Runbook: Helm Upgrade

When to use this

Use this runbook whenever you are upgrading the Alexandria EE Helm release to a new chart version or image tag. Covers the pre-upgrade snapshot, the upgrade command, rollout verification, and rollback path.

Pre-checks

  • Confirm the target image tag exists in Artifact Registry before upgrading.
  • Record the current release revision: helm history alexandria-ee -n <namespace> --max 5
  • Verify pods are currently healthy: kubectl get pods -n <namespace> -l app.kubernetes.io/instance=alexandria-ee
  • Check that the Postgres DSN secret is present and reachable from the cluster.
  • If upgrading across a minor that touches the DB schema, read the release notes for migration notes — api-go/internal/db/migrations.go::ApplySchema runs automatically on startup, but destructive migrations require manual intervention.
  • Take a Postgres snapshot before proceeding (see backup-restore.md).

Procedure

  1. Pull the new chart version or update your local chart directory.

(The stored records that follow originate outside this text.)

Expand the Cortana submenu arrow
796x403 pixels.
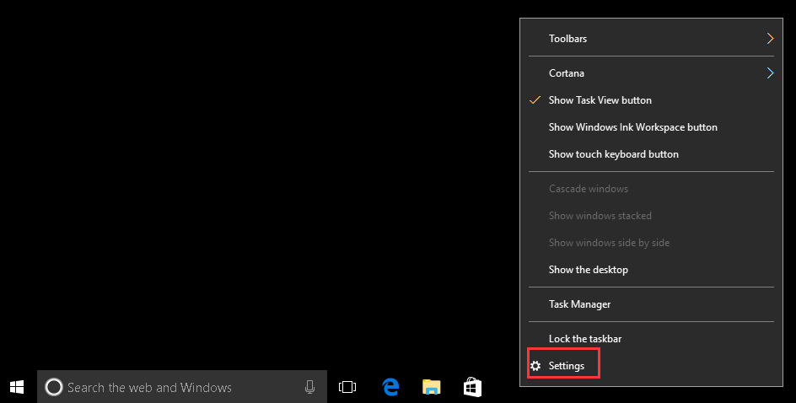pyautogui.click(x=770, y=73)
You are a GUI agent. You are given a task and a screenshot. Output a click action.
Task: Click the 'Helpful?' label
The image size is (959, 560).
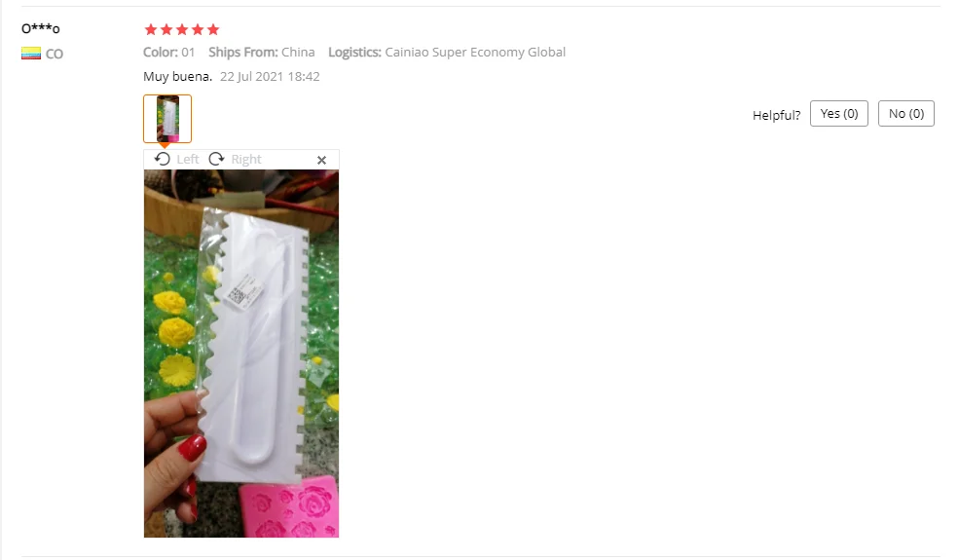pos(776,115)
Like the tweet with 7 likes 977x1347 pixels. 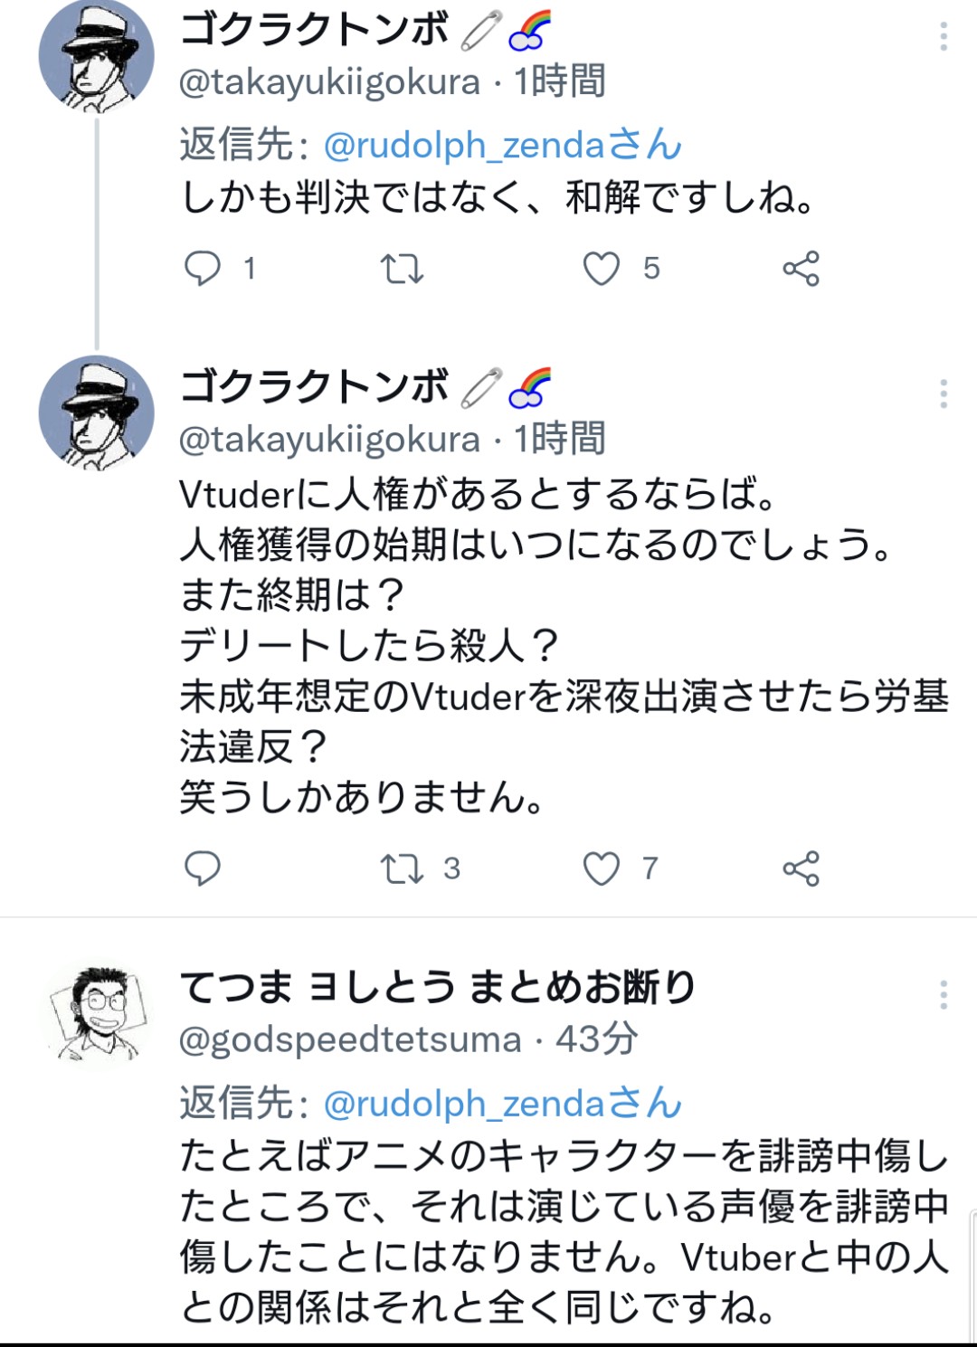tap(602, 868)
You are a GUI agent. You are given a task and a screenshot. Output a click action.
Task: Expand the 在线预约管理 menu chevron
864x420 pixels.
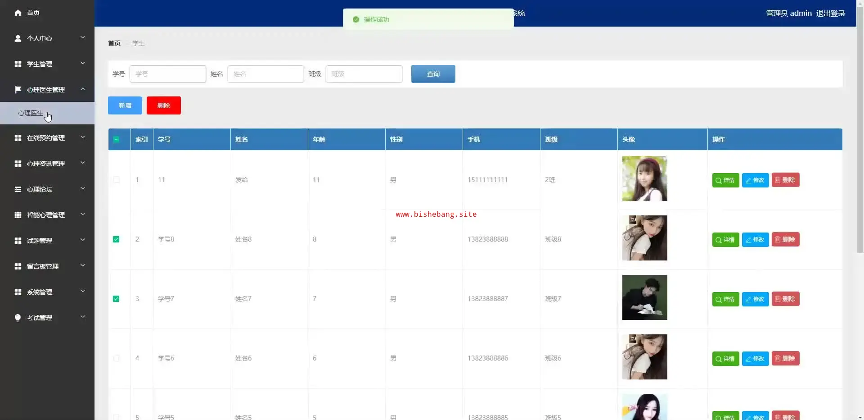[x=83, y=137]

  2. Identify the tier values file for your deployment (values-starter.yaml, values-professional.yaml, or values-enterprise.yaml).

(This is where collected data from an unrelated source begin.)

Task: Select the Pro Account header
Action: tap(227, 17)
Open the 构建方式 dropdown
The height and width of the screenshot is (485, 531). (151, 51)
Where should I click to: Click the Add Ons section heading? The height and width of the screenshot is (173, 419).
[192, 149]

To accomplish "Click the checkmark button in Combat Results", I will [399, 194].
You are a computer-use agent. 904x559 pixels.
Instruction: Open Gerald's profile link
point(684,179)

  3. Pin the image tags in your site-specific values file. Never rely on "" (latest) in production:

    image:
    api:
    tag: "v1.2.3"
    orchestrator:
    tag: "v1.2.3"
    dashboard:
    tag: "v1.2.3"
  4. Run the upgrade with --atomic so Helm auto-rolls back on timeout:

    helm upgrade alexandria-ee k8s/helm/alexandria-ee/ \
    -n <namespace> \
    -f k8s/helm/alexandria-ee/values.yaml \
    -f k8s/helm/alexandria-ee/values-<tier>.yaml \
    -f /path/to/site-values.yaml \
    --atomic \
    --timeout 10m
  5. Watch pod rollout in a second terminal:

    kubectl rollout status deployment/alexandria-ee -n <namespace> --timeout=10m

Verification

  • Health endpoint: curl -sf https://<host>/ready should return 200 OK.
  • Setup screen (first install only): curl -sf https://<host>/auth/setup returns 200 if no admin exists yet.
  • License endpoint: curl -sf https://<host>/license — confirm tier, current_seats, expires_at fields look correct.
  • Check pod logs for startup errors: kubectl logs -n <namespace> -l app.kubernetes.io/instance=alexandria-ee -c api --tail=50

Rollback

If the upgrade fails and --atomic did not trigger (e.g., you omitted it):

# See available revisions
helm history alexandria-ee -n <namespace>

# Roll back to the previous revision
helm rollback alexandria-ee <revision> -n <namespace> --timeout 5m

After rollback, re-verify the /ready and /license endpoints. If the schema migration ran and is not reversible, restore from the pre-upgrade Postgres snapshot — see backup-restore.md.